#### What the exercise asks
No pictures, no extra lines: copy exactly from the line with "Where should I click to: Turn" through the end of the entries.

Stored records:
· · ·

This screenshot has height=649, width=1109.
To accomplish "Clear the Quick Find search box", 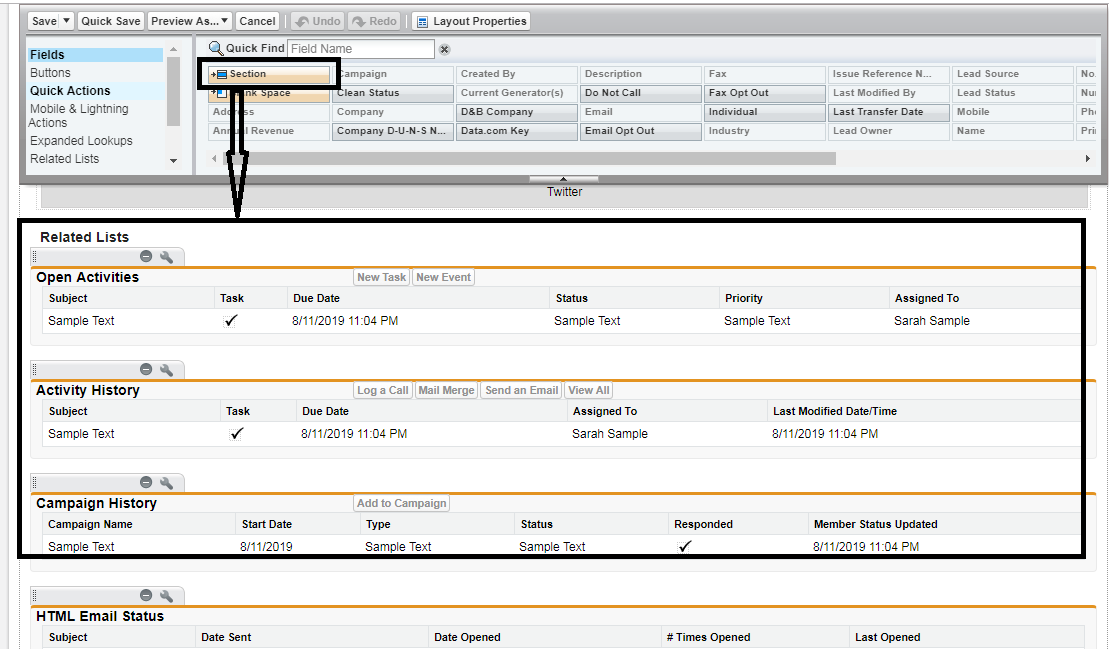I will coord(445,49).

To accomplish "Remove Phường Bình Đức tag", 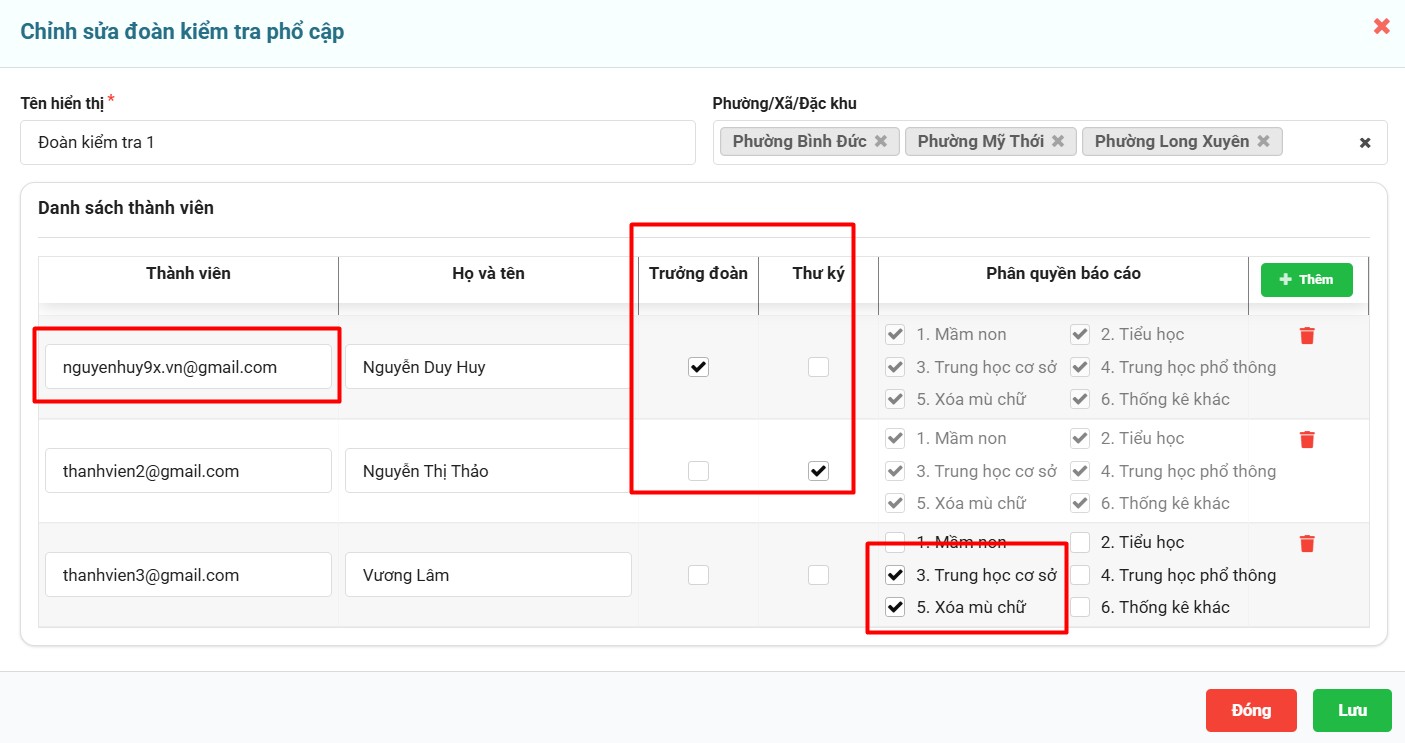I will 880,142.
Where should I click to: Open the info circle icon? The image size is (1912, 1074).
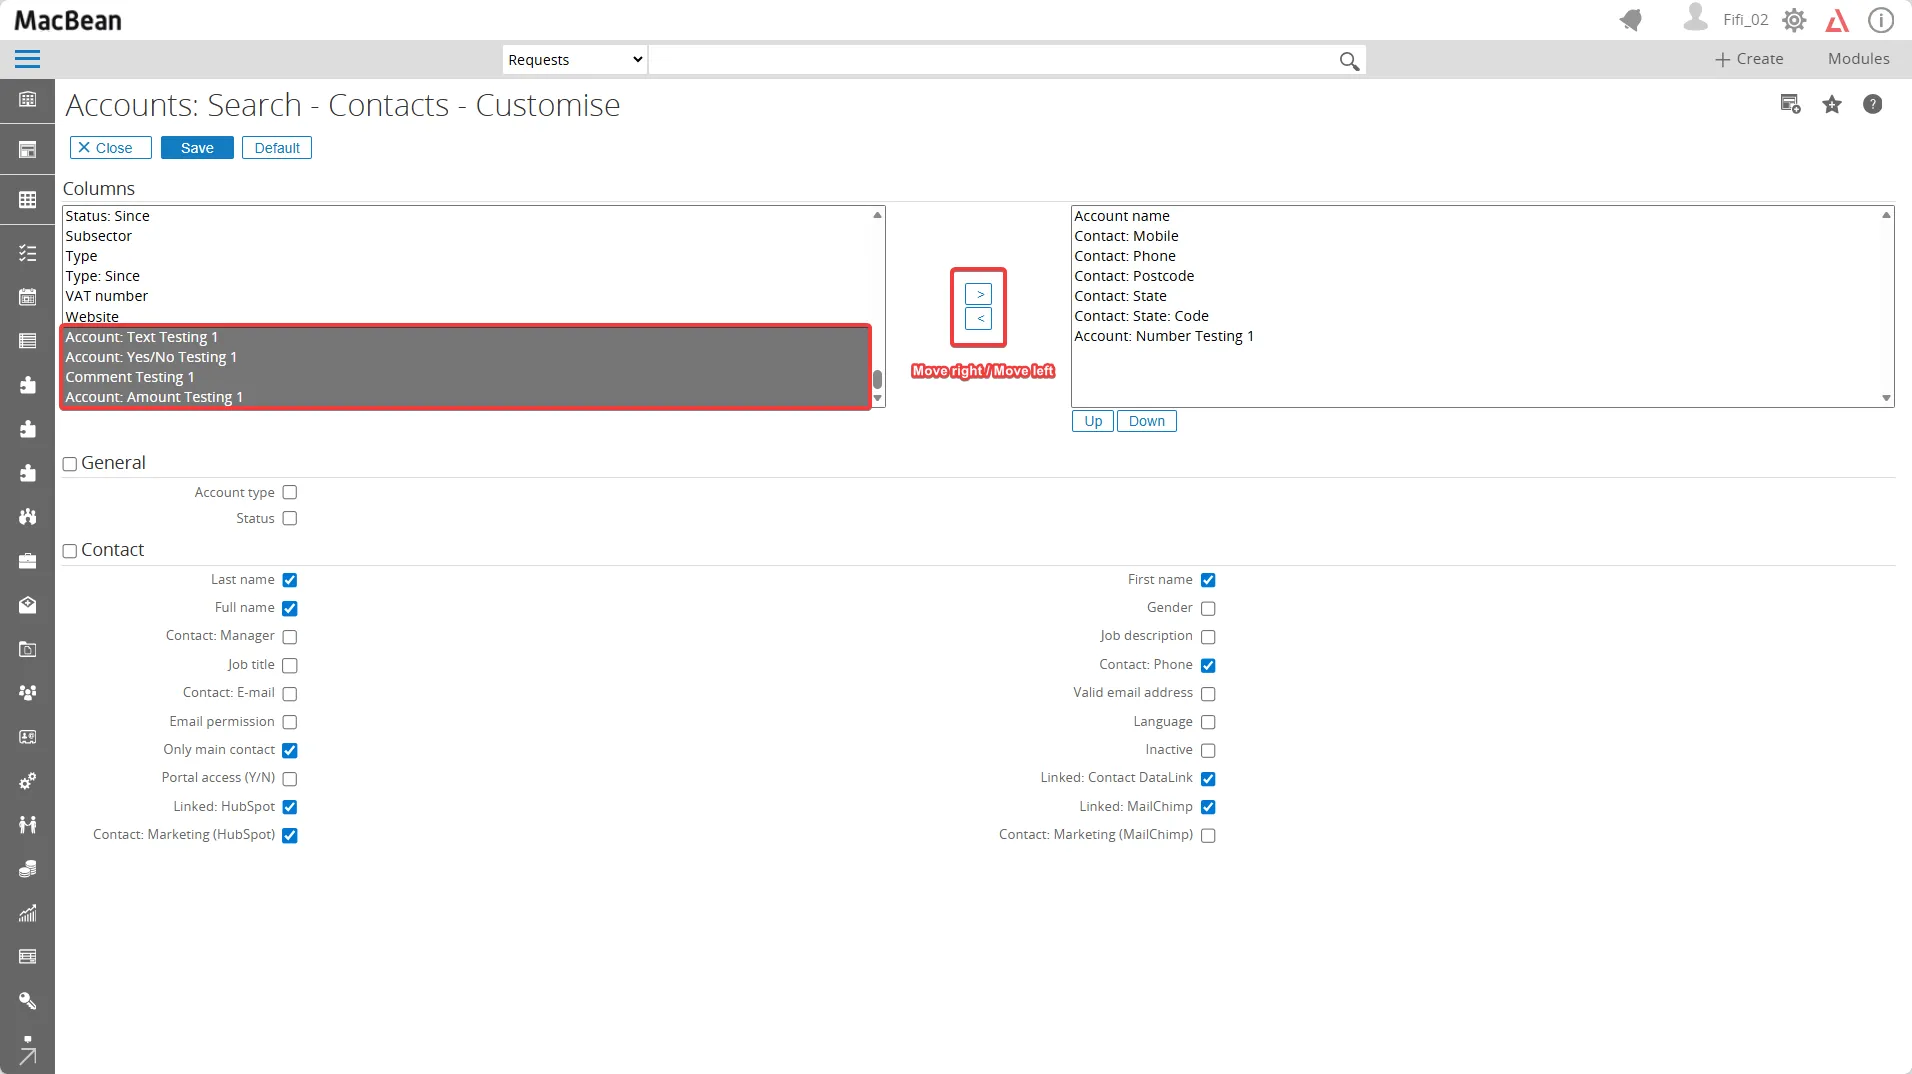tap(1880, 20)
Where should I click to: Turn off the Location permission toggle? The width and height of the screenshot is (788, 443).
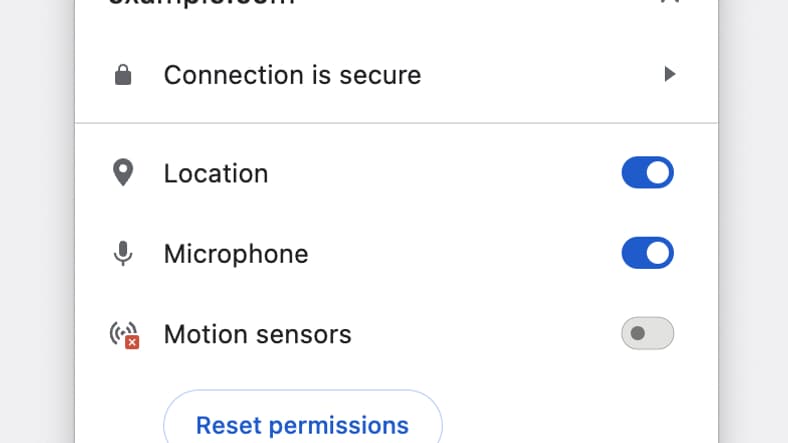[647, 172]
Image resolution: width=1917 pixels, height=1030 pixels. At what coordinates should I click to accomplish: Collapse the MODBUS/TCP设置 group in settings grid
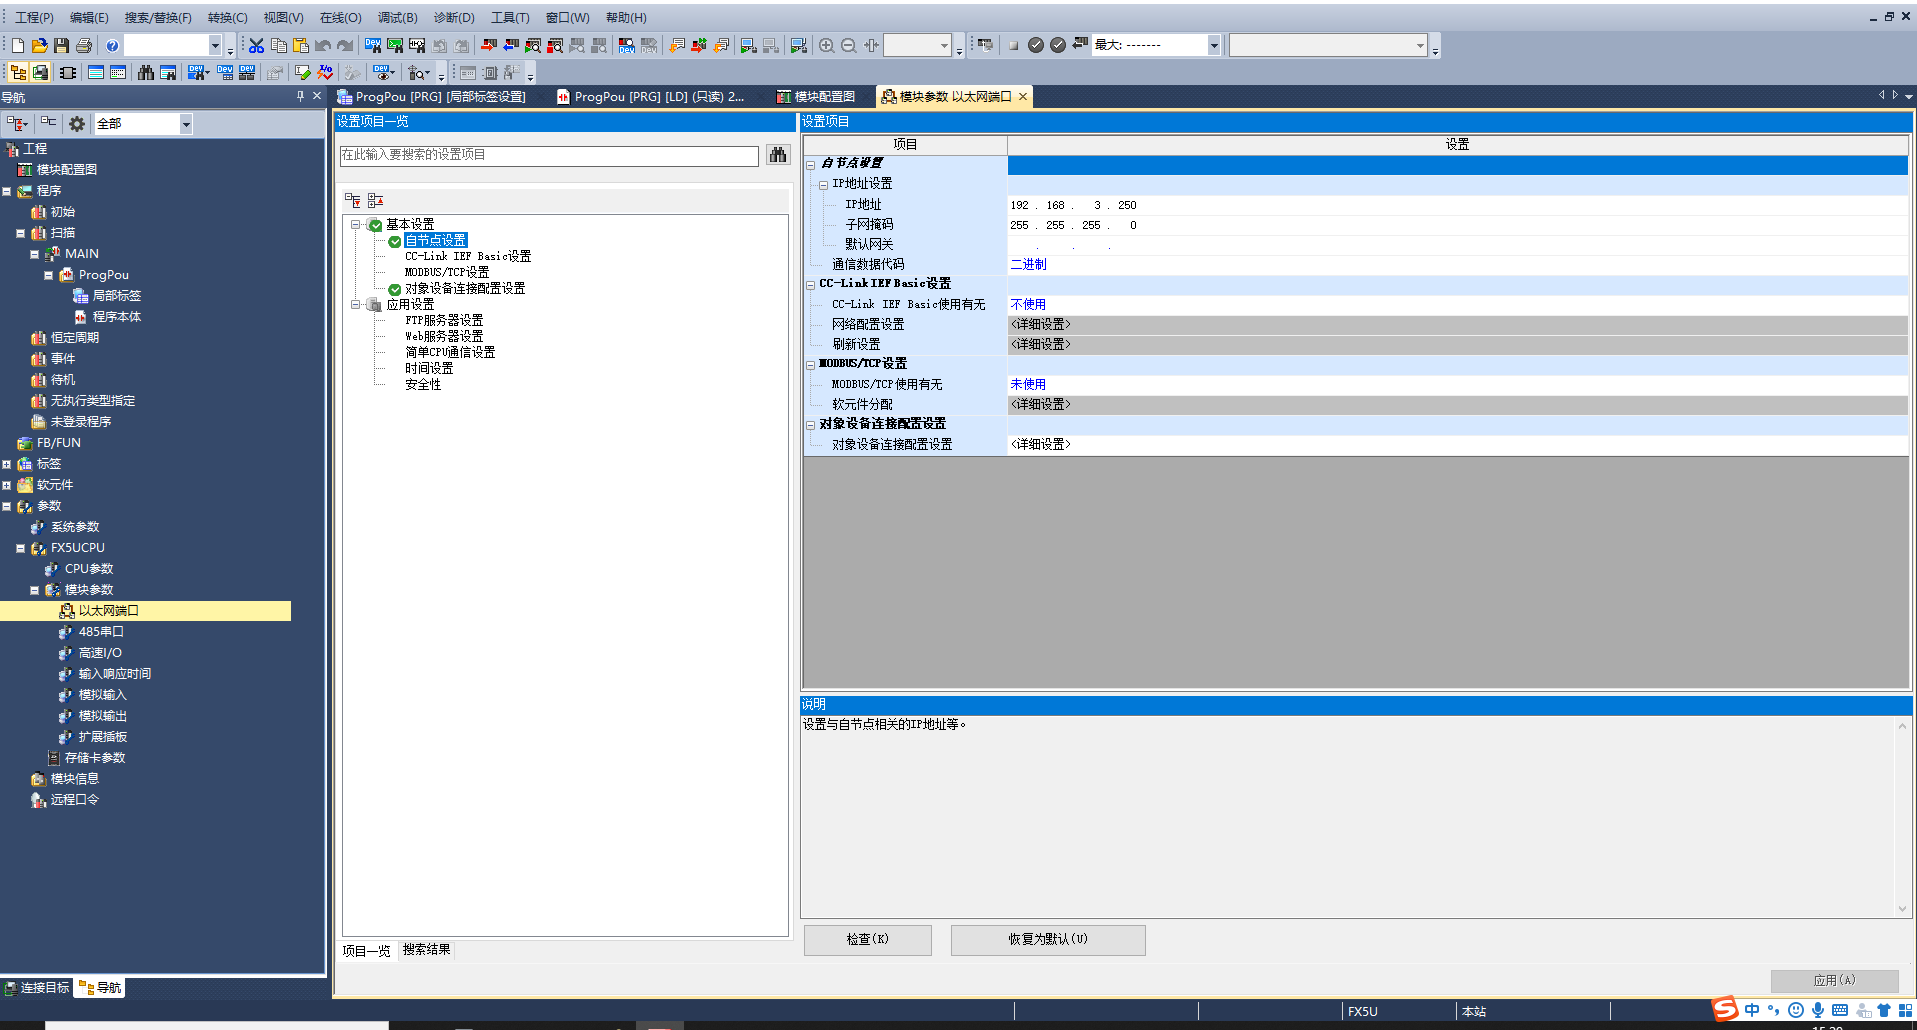tap(811, 365)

· · ·

#### Your response
Where should I click to: Turn off the Location permission toggle? The width and height of the screenshot is (788, 443).
[647, 172]
Image resolution: width=1917 pixels, height=1030 pixels. At what coordinates should I click to accomplish: Collapse the MODBUS/TCP设置 group in settings grid
tap(811, 365)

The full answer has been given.